▸ WHAT THE EXERCISE ASKS:
In the data below, switch every "Instruction" to "Command" and write out all the lines again with nothing else changed.
++++ INFORMATION PROVIDED ++++
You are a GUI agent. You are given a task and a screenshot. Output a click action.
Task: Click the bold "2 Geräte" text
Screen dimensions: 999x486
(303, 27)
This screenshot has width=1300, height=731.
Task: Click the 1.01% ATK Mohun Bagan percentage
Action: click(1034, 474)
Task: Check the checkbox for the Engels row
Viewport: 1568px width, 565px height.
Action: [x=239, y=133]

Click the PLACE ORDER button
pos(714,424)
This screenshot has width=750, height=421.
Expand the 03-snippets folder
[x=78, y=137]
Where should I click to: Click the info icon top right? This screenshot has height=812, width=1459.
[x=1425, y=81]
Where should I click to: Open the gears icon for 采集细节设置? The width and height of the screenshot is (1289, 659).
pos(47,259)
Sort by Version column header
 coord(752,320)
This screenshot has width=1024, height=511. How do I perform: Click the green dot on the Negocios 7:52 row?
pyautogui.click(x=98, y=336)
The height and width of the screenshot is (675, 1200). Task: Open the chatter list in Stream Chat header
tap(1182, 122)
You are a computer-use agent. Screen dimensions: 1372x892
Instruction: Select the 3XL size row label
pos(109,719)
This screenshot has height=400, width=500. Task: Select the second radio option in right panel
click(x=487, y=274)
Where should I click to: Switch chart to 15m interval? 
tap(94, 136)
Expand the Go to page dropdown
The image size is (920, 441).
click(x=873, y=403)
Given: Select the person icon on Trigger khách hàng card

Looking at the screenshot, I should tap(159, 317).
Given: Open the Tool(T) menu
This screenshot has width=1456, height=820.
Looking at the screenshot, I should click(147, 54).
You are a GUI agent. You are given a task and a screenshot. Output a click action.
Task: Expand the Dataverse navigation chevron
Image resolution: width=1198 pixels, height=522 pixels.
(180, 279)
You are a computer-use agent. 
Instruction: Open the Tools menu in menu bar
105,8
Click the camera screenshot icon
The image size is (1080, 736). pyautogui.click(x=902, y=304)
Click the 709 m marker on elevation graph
++++
▸ CORRECT RESULT:
You are a GUI agent. You are given a task and a screenshot. Output a click action.
Task: Click the bold "2 Geräte" text
Screen dimensions: 999x486
(303, 27)
This screenshot has width=1300, height=731.
Task: Click the 1.01% ATK Mohun Bagan percentage
Action: click(1034, 474)
Task: Check the checkbox for the Engels row
Viewport: 1568px width, 565px height.
Action: [x=239, y=133]

Click the PLACE ORDER button
pos(714,424)
This screenshot has width=750, height=421.
Expand the 03-snippets folder
[x=78, y=137]
Where should I click to: Click the info icon top right? This screenshot has height=812, width=1459.
[x=1425, y=81]
Where should I click to: Open the gears icon for 采集细节设置? The width and height of the screenshot is (1289, 659).
pos(47,259)
Sort by Version column header
 coord(752,320)
This screenshot has width=1024, height=511. How do I perform: Click the green dot on the Negocios 7:52 row?
pyautogui.click(x=98, y=336)
The height and width of the screenshot is (675, 1200). Task: Open the chatter list in Stream Chat header
tap(1182, 122)
You are a computer-use agent. Screen dimensions: 1372x892
Command: Select the 3XL size row label
pos(109,719)
This screenshot has height=400, width=500. Task: Select the second radio option in right panel
click(x=487, y=274)
Where should I click to: Switch chart to 15m interval? 
tap(94, 136)
Expand the Go to page dropdown
The image size is (920, 441).
click(x=873, y=403)
Given: Select the person icon on Trigger khách hàng card

Looking at the screenshot, I should tap(159, 317).
Given: Open the Tool(T) menu
This screenshot has width=1456, height=820.
Looking at the screenshot, I should click(147, 54).
You are a GUI agent. You are given a task and a screenshot. Output a click action.
Task: Expand the Dataverse navigation chevron
Image resolution: width=1198 pixels, height=522 pixels.
(180, 279)
You are a computer-use agent. 
Command: Open the Tools menu in menu bar
105,8
Click the camera screenshot icon
The image size is (1080, 736). pyautogui.click(x=902, y=304)
Click the 709 m marker on elevation graph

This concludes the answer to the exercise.